Positive gene control in the bacteria takes place with the help of an operon that can increase the transcriptional activity if key enzymes. The catabolite activator protein helps in the positive control.
There are proteins that bind to the operator sequences that act as a positive regulator to turn genes on and activate them. For example, when glucose is scarce, E. coli bacteria can turn to other sugar sources for fuel. To do this, new genes to process these alternate genes must be transcribed. This type of process can be seen in the lac operon which is turned on in the presence of lactose and absence of glucose.
When glucose levels drop, cyclic AMP (cAMP) begins to accumulate in the cell. The cAMP molecule is a signaling molecule that is involved in glucose and energy metabolism in E. coli. When glucose levels decline in the cell, accumulating cAMP binds to the positive regulator catabolite activator protein (CAP), a protein that binds to the promoters of operons that control the processing of alternative sugars, such as the lac operon. The CAP assists in production in the absence of glucose.
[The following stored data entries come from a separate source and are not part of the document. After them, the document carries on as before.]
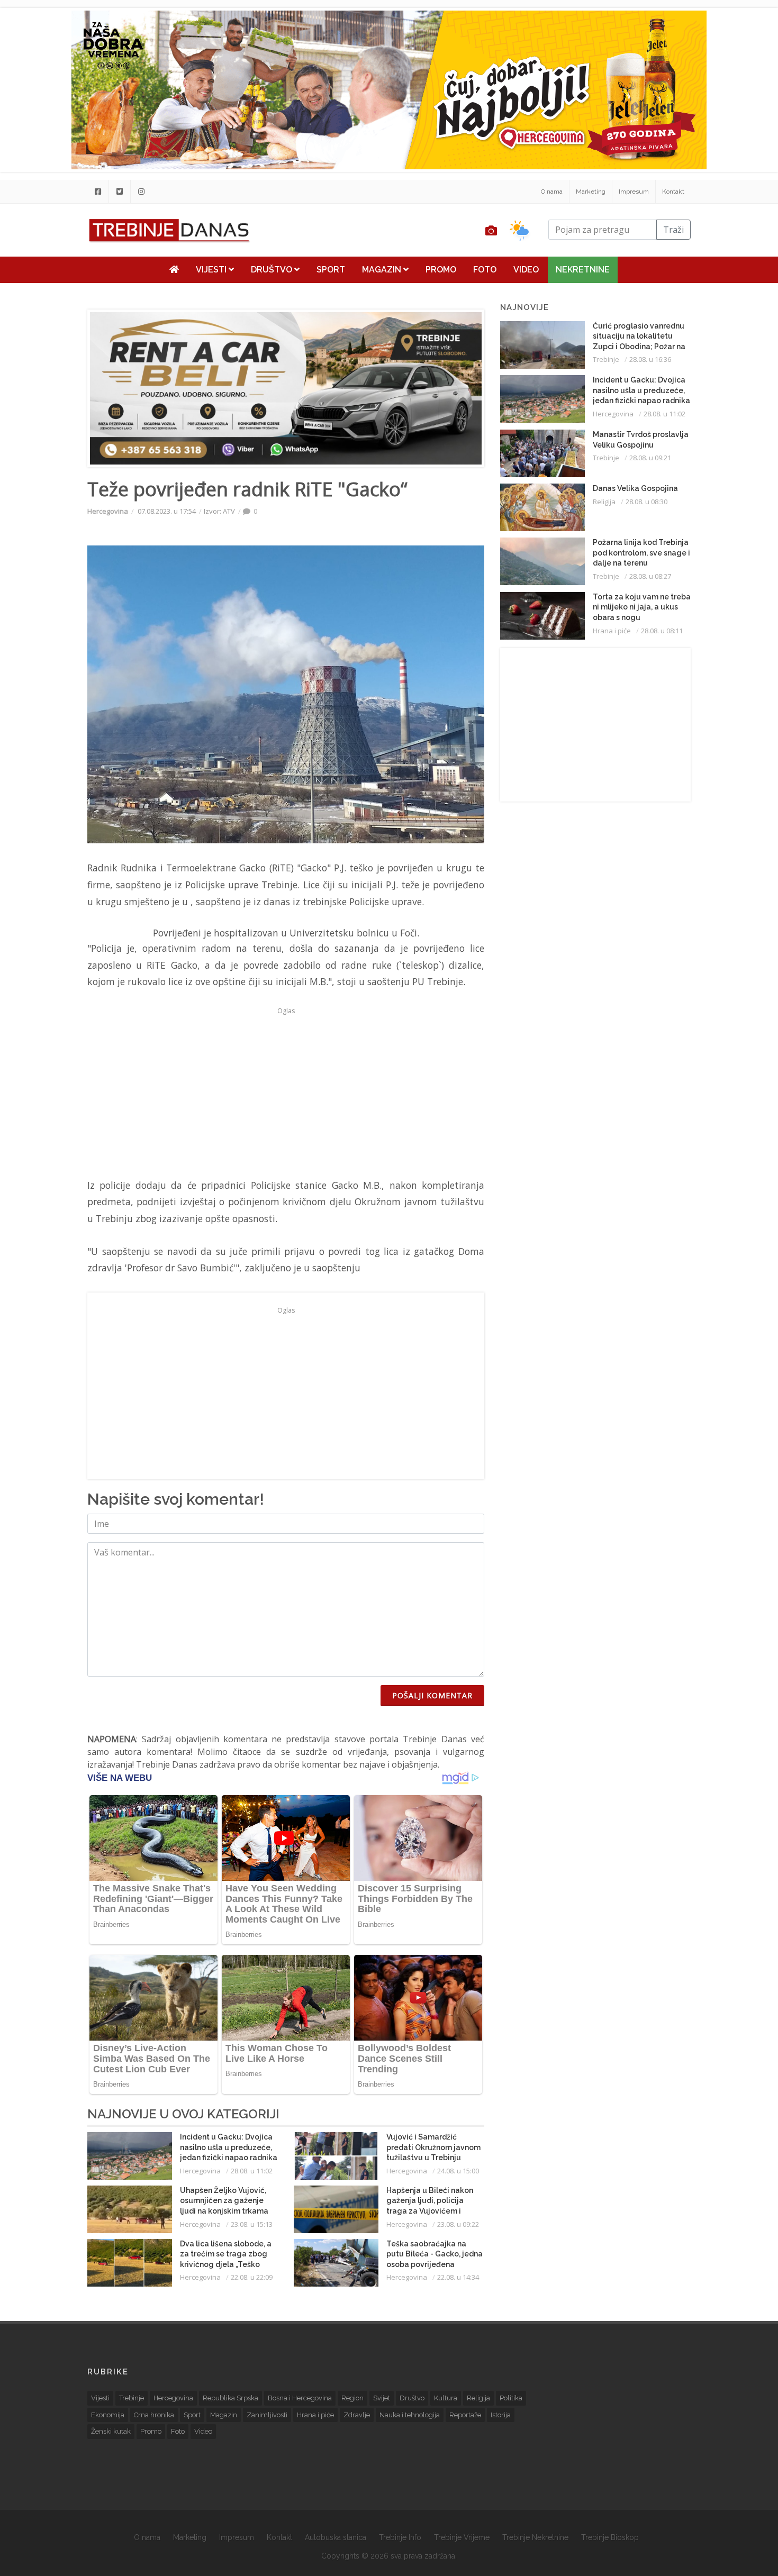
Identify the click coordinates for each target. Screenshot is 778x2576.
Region (352, 2398)
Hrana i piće (612, 630)
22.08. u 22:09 (252, 2277)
CAP is a transcriptional activator and works with two cAMP to open up the DNA molecule, allowing RNA polymerase to bind and transcribe the genes involved in lactose catabolism. When cAMP binds to CAP, the complex binds to the promoter region of the genes that are needed to use the alternate sugar sources. In these operons, a CAP-binding site is located upstream of the RNA-polymerase-binding site in the promoter. This increases the binding ability of RNA polymerase to the promoter region and the transcription of the genes. As cAMP-CAP is required for transcription of the lac operon, this requirement reflects the greater simplicity with which glucose may be metabolized in comparison to lactose.
Whilst bacteria have positive controls to increase the binding of RNA Pol and cAMP and CAP promote transcription of operons unlike eukaryotic cells the mRNA produce does not undergo any post-transcriptional modification so all of the information transcribed from the bacterial DNA is used. There are no introns or exons and no splicing takes place.